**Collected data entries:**
○ ○ ○ ○

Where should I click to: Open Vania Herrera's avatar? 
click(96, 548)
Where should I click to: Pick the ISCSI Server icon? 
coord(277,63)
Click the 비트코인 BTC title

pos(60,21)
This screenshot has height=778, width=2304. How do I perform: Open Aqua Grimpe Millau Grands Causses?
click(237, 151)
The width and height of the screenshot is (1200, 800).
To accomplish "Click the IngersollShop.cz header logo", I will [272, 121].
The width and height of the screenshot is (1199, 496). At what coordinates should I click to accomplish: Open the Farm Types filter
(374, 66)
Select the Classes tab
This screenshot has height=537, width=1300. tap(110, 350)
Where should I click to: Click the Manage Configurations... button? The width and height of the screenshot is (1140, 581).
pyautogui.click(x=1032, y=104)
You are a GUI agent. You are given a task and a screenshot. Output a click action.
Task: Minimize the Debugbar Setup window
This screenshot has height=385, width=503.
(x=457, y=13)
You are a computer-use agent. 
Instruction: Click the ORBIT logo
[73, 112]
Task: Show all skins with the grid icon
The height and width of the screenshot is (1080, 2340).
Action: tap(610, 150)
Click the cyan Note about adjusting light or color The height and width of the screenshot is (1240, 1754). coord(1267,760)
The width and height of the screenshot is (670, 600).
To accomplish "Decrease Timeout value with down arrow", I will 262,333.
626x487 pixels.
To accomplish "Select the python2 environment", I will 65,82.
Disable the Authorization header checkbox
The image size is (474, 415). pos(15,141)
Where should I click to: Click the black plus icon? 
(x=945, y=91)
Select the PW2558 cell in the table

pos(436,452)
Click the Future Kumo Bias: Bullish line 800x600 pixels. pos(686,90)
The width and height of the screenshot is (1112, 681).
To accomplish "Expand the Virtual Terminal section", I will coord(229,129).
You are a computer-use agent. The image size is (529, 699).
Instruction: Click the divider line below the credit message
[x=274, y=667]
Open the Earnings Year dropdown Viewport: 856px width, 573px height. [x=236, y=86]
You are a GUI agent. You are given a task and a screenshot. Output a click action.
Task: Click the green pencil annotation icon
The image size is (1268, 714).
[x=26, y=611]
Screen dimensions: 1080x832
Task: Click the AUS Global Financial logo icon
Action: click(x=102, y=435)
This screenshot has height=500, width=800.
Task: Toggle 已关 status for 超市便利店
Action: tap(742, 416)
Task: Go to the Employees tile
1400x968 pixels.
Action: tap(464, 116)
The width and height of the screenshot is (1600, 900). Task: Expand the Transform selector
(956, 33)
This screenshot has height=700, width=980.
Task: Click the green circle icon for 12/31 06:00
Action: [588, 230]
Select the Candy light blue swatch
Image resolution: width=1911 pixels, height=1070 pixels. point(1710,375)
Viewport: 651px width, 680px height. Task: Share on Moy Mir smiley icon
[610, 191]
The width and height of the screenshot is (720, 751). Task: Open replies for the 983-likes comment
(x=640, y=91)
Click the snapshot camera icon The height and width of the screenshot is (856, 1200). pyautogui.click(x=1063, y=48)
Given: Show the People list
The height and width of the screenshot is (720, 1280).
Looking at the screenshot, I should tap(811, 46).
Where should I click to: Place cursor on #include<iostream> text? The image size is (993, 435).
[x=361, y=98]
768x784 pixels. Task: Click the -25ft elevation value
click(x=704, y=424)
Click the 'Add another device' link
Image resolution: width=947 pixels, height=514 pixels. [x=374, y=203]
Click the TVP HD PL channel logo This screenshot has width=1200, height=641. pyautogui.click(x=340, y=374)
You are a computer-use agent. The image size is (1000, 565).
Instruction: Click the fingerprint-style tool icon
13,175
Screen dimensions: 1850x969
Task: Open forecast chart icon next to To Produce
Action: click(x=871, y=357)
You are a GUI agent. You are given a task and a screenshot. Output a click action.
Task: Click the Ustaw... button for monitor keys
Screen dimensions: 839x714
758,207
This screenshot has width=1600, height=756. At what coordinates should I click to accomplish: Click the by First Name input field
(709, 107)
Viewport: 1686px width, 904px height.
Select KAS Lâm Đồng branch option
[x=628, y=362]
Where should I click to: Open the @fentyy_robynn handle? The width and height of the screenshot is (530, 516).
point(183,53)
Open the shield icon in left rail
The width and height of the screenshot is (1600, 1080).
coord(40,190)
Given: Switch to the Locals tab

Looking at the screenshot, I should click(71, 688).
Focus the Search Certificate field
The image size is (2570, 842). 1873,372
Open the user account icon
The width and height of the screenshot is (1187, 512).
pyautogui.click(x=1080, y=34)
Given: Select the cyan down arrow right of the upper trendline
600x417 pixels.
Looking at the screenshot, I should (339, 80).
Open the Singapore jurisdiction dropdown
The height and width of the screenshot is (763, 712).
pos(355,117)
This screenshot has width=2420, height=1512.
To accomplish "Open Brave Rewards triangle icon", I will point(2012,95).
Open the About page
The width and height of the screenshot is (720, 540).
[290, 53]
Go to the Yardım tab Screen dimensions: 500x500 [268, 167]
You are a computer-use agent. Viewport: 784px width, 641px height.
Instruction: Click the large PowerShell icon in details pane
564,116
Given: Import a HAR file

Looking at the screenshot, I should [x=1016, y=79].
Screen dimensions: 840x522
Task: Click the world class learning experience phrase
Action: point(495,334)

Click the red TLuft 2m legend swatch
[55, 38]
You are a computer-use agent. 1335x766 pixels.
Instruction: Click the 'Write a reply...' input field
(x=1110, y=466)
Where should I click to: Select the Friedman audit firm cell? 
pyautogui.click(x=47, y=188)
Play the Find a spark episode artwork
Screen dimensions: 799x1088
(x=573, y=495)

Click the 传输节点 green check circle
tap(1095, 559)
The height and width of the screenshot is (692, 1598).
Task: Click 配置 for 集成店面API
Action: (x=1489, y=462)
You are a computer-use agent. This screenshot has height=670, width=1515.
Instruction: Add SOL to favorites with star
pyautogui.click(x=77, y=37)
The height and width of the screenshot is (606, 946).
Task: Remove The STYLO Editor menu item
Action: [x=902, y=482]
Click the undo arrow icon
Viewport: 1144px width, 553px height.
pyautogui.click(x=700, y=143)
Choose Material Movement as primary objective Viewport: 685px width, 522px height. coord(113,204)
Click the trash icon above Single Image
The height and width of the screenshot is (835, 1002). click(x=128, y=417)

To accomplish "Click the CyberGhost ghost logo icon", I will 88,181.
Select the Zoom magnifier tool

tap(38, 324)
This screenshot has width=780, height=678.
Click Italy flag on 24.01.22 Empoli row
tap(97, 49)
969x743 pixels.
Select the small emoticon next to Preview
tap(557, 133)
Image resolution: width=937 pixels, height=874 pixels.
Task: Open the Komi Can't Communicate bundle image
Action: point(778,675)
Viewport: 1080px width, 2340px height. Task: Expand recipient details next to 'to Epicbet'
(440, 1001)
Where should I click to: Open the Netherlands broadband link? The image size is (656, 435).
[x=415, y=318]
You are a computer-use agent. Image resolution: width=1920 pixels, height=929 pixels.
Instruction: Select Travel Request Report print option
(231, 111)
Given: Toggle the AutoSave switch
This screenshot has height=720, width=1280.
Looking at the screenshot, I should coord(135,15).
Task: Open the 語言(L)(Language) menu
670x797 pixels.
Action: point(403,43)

○ ○ ○ ○

**YOUR INSTRUCTIONS:**
Say, as a bare number, how many lines above contain the word "computer".

**RESULT OF THIS TASK:**
7